Bartzi / see

Code for the AAAI 2018 publication "SEE: Towards Semi-Supervised End-to-End Scene Text Recognition"
GNU General Public License v3.0
574 stars 147 forks source link

fsns demo problem #56

Closed Sero8139 closed 5 years ago

Sero8139 commented 5 years ago

Hi , @Bartzi I have a idea that i want to read a video stream to demo the fsns model. but i encounter some problem . if i use a normal picture , not like fsns dataset which has four grid pictures , the demo result will crash.

can you give me some tips , how to train the model use normal picture , or use the fsns model which you provided to fit a normal picture.

and the command and result are following below:

root@c26c18a4e2f0:/app/chainer# python3 fsns_demo.py ../models/fsns/model/ model_35000.npz ../text_detection/img_train/img_124.png ../datasets/fsns/fsns_char_map.json Traceback (most recent call last): File "fsns_demo.py", line 154, in predictions, crops, grids = network(image[xp.newaxis, ...]) File "/app/models/fsns/model/fsns.py", line 516, in call images = F.reshape(images, (batch_size, num_channels, height, 4, -1)) File "/usr/local/lib/python3.5/dist-packages/chainer/functions/array/reshape.py", line 98, in reshape y, = Reshape(shape).apply((x,)) File "/usr/local/lib/python3.5/dist-packages/chainer/function_node.py", line 230, in apply self._check_data_type_forward(in_data) File "/usr/local/lib/python3.5/dist-packages/chainer/function_node.py", line 298, in _check_data_type_forward self.check_type_forward(in_type) File "/usr/local/lib/python3.5/dist-packages/chainer/functions/array/reshape.py", line 40, in check_type_forward type_check.prod(x_type.shape) % size_var == 0) File "/usr/local/lib/python3.5/dist-packages/chainer/utils/type_check.py", line 524, in expect expr.expect() File "/usr/local/lib/python3.5/dist-packages/chainer/utils/type_check.py", line 482, in expect '{0} {1} {2}'.format(left, self.inv, right)) chainer.utils.type_check.InvalidType: Invalid operation is performed in: Reshape (Forward) Expect: prod(in_types[0].shape) % known_size(=2592) == 0 Actual: 1296 != 0

img_124

and I resize the img_124.png to 150x150 , and concat the same images , named img_124_concat.png.

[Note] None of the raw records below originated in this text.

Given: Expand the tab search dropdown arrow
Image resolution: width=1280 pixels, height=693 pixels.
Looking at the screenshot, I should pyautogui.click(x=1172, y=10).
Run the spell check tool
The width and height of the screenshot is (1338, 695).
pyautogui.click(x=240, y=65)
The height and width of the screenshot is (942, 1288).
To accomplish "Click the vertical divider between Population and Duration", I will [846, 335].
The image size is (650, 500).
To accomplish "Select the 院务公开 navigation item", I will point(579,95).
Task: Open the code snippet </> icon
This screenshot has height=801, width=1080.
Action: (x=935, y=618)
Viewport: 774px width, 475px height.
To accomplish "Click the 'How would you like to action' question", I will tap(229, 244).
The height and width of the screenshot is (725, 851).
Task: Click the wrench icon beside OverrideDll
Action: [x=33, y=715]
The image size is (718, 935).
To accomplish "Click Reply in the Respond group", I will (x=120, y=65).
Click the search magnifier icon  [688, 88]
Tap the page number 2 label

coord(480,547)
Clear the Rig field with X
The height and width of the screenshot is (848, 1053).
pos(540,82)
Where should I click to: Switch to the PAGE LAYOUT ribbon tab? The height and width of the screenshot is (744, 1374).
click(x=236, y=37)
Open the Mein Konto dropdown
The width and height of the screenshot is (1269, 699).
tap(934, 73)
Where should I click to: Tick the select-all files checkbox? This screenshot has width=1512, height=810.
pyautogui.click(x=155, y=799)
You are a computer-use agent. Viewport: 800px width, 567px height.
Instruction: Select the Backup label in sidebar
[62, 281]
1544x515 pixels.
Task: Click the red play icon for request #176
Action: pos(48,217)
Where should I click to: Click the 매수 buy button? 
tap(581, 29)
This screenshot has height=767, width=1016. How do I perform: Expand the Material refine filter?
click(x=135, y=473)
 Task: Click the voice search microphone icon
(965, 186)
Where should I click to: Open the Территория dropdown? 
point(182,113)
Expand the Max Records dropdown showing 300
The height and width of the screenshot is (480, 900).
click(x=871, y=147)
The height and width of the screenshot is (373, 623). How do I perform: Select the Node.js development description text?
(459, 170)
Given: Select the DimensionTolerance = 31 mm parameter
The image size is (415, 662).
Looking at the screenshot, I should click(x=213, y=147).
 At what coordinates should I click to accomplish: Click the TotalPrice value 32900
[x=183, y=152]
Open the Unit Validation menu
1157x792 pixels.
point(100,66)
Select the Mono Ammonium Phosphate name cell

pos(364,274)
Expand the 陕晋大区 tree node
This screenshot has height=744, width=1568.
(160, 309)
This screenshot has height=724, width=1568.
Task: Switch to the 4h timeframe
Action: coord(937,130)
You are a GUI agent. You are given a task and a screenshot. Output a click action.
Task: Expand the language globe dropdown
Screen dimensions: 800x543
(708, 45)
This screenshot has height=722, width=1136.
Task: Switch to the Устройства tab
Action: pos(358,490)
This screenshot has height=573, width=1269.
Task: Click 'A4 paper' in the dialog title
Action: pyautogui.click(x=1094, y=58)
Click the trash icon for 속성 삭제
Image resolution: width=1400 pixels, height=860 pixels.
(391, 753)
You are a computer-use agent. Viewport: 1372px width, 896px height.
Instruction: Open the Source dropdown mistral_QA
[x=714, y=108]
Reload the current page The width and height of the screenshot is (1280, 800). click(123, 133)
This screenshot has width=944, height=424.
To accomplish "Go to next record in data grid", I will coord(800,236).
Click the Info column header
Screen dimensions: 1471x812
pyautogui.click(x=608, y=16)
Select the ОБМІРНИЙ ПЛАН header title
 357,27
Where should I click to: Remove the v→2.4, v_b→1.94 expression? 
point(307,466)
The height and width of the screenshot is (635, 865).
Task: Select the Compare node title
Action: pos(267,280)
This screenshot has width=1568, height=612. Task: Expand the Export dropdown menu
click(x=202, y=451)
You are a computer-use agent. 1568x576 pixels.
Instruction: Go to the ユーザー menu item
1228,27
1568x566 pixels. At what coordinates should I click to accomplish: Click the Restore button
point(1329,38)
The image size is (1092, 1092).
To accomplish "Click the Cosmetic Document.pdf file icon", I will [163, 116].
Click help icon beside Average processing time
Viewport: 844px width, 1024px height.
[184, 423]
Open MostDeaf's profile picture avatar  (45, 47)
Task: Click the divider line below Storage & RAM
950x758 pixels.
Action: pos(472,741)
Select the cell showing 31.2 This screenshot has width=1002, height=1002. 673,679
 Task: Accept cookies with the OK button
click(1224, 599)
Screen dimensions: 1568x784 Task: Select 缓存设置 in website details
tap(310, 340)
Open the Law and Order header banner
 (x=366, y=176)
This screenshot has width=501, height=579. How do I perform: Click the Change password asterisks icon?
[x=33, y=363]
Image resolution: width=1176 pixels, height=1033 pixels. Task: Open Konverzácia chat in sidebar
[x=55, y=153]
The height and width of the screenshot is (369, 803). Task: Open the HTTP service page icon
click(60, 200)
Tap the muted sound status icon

root@c26c18a4e2f0:/app/chainer# python3 fsns_demo.py ../models/fsns/model/ model_35000.npz ../text_detection/img_concat/img_124.png ../datasets/fsns/fsns_char_map.json OrderedDict([('rr', OrderedDict([('bottom_right', (76.43720245361328, 76.42327880859375)), ('top_left', (52.23401641845703, 67.68933868408203))])), ('Rue', OrderedDict([('bottom_right', (76.43720245361328, 76.42327880859375)), ('top_left', (52.23401641845703, 67.68933868408203))])), ('', OrderedDict([('bottom_right', (76.43720245361328, 76.42327880859375)), ('top_left', (52.23401641845703, 67.68933868408203))]))])

img_124_concat

thx

Bartzi commented 5 years ago

You won't have any chance in succeeding with the FSNS model, as it is trained on a completely different dataset and does not generealize well to other data manifolds. You could try to go with a newly trained model based on the SVHN ideas, but even that won't be easy.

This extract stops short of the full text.